Activity: Transcribe, word for word and with nothing extra, the line containing "Viewport: 1164px width, 576px" and each line that comes after it in the entries.

Input data:
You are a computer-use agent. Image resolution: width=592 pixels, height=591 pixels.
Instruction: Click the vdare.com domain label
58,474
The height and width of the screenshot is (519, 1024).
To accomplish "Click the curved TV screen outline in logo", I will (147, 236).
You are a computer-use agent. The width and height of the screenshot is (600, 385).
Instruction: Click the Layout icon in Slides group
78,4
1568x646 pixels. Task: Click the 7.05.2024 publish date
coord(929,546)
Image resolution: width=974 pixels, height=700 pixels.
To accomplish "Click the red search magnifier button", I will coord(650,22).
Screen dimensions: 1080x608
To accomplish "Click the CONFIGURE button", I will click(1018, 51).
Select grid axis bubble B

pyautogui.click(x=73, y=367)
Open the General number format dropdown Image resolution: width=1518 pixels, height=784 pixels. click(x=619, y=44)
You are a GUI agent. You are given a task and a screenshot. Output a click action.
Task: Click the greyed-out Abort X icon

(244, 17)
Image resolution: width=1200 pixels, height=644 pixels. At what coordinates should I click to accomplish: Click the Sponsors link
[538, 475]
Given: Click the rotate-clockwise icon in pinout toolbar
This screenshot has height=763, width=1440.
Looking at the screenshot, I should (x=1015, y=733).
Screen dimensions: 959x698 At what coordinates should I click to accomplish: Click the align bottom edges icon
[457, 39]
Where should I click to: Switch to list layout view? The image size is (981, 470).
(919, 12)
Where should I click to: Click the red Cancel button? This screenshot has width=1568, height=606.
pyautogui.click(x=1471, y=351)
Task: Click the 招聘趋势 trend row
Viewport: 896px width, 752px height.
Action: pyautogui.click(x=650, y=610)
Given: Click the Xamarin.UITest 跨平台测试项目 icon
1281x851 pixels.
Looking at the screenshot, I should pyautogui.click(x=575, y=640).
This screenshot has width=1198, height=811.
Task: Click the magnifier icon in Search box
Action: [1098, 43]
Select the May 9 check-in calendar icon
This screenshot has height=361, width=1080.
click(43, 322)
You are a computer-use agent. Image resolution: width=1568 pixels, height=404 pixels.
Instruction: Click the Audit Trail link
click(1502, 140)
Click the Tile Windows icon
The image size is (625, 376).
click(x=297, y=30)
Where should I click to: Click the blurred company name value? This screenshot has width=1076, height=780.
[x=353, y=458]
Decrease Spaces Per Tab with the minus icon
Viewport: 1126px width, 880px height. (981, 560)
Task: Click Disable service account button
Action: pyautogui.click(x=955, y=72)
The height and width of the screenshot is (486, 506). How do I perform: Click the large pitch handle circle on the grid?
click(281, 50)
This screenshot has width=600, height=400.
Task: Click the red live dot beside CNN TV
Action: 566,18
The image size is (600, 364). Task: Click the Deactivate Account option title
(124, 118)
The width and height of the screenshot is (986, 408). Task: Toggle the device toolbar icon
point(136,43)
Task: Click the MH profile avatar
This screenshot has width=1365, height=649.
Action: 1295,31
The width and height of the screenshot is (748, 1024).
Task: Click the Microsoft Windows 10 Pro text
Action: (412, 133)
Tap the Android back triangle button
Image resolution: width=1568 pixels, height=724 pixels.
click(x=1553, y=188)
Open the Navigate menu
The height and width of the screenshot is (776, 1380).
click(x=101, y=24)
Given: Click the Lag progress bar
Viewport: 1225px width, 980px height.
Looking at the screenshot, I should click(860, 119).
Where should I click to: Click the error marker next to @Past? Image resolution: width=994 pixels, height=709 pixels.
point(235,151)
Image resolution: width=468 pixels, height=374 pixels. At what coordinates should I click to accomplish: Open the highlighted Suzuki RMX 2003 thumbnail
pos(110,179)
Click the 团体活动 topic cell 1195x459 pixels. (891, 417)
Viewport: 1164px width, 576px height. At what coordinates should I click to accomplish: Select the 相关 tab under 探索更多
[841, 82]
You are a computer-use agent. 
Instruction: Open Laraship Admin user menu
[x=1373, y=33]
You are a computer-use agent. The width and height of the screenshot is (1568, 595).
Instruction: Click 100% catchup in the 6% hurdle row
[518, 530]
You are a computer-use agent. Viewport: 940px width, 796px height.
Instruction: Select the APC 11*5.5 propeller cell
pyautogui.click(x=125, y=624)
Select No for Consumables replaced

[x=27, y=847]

Solution to this exercise:
Viewport: 1164px width, 576px height. At what coordinates should I click to accomplish: Select the 相关 tab under 探索更多
[841, 82]
You are a computer-use agent. 
Instruction: Open Laraship Admin user menu
[x=1373, y=33]
You are a computer-use agent. The width and height of the screenshot is (1568, 595).
Instruction: Click 100% catchup in the 6% hurdle row
[518, 530]
You are a computer-use agent. Viewport: 940px width, 796px height.
Instruction: Select the APC 11*5.5 propeller cell
pyautogui.click(x=125, y=624)
Select No for Consumables replaced

[x=27, y=847]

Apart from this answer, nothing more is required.